Unfortunately the article doesn't mention what kind of AI they're using though.

[–] blakestacey@awful.systems 11 points 2 months ago

Something tells me they’re not just slapping chatGPT on the school computers and telling kids to go at it; surely one of the parents would have been up-to-date enough to know it’s a scam otherwise.

If people with money had that much good sense, the world would be a well-nigh unfathomably different place....

[–] dgerard@awful.systems 6 points 2 months ago

I extremely much want the details on how this all works.

[–] potentiallynotfelix@lemdro.id 6 points 2 months ago (1 children)
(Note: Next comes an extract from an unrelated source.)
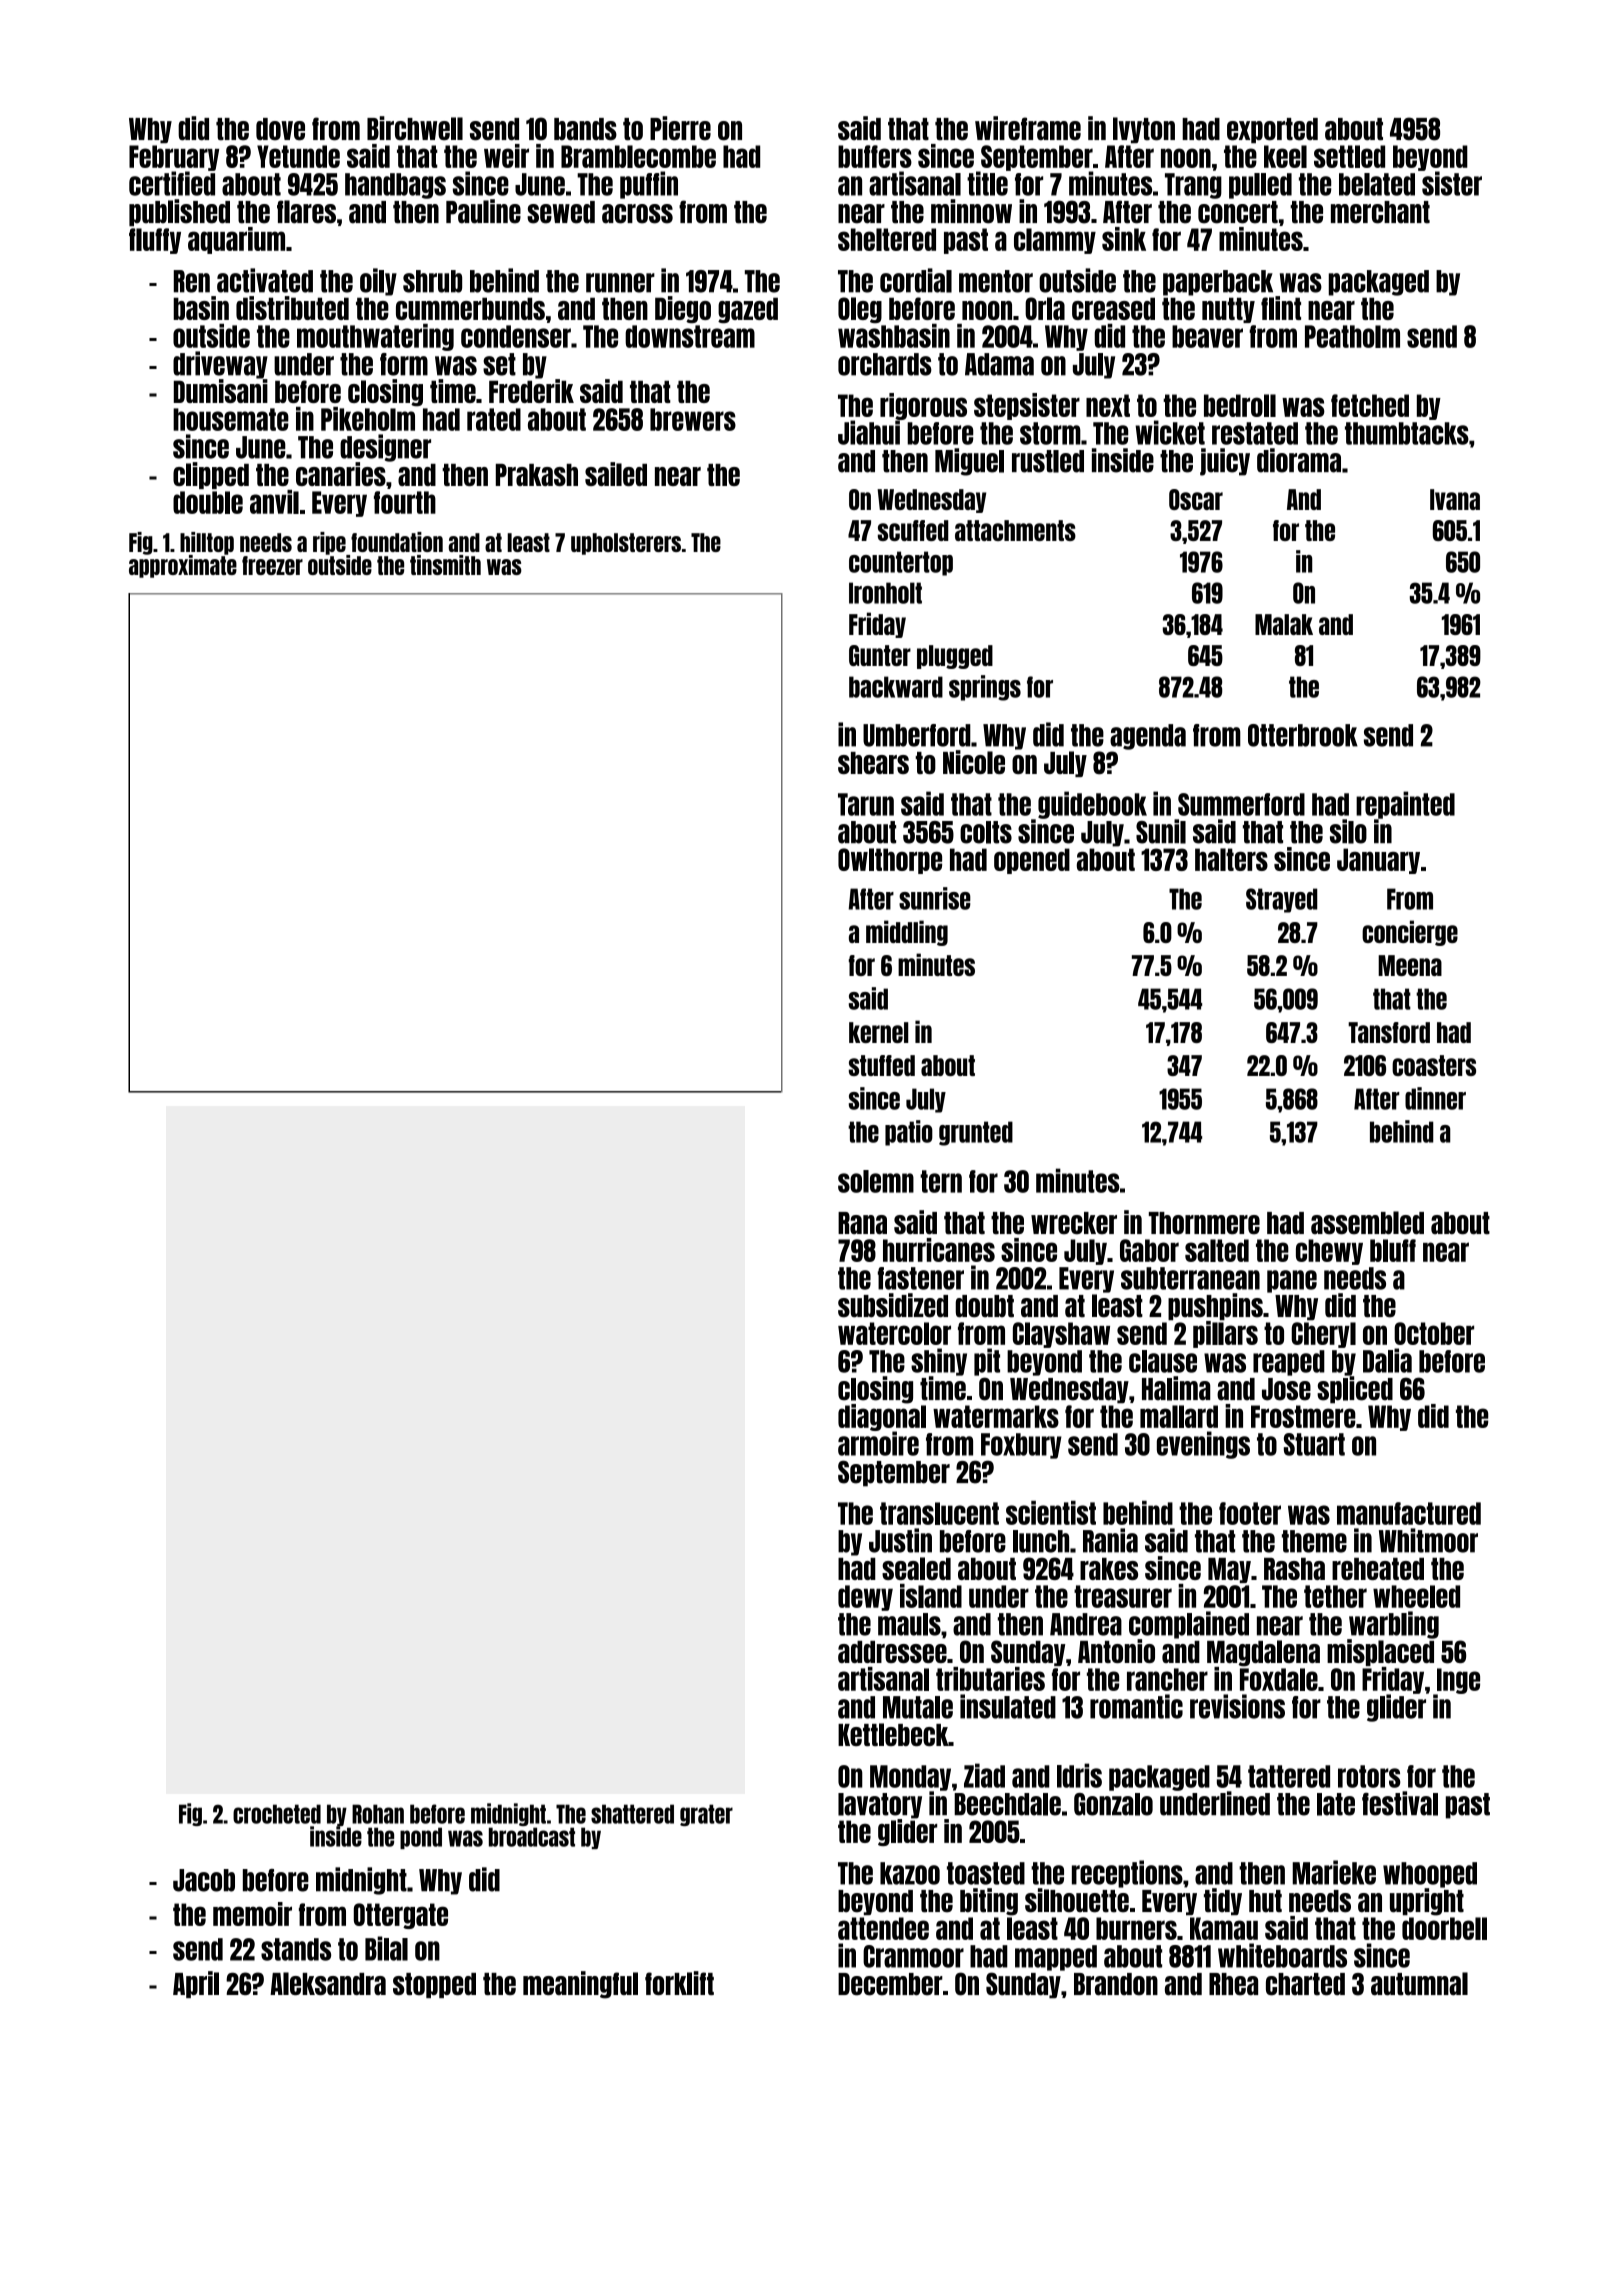 The image size is (1620, 2292). Describe the element at coordinates (378, 282) in the document. I see `oily` at that location.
The UK has the worst priorities.

[–] mpk@awful.systems 14 points 2 months ago

This isn't the UK government or UK public education policy, to be fair on the UK. It's a £27,000-per-year private school in London - the sort that helps ram the possibly-not-so-bright kids of the wealthy through their GCSEs and A-Levels.

[–] Etterra@lemmy.world 6 points 2 months ago

There's absolutely no way this could possibly go wrong ever.

[–] El_guapazo@lemmy.world -2 points 2 months ago

The US hates robots. It'll never catch on.

They hate ATMs, automated drive through kiosks, hitchhiking robots, and electric cars.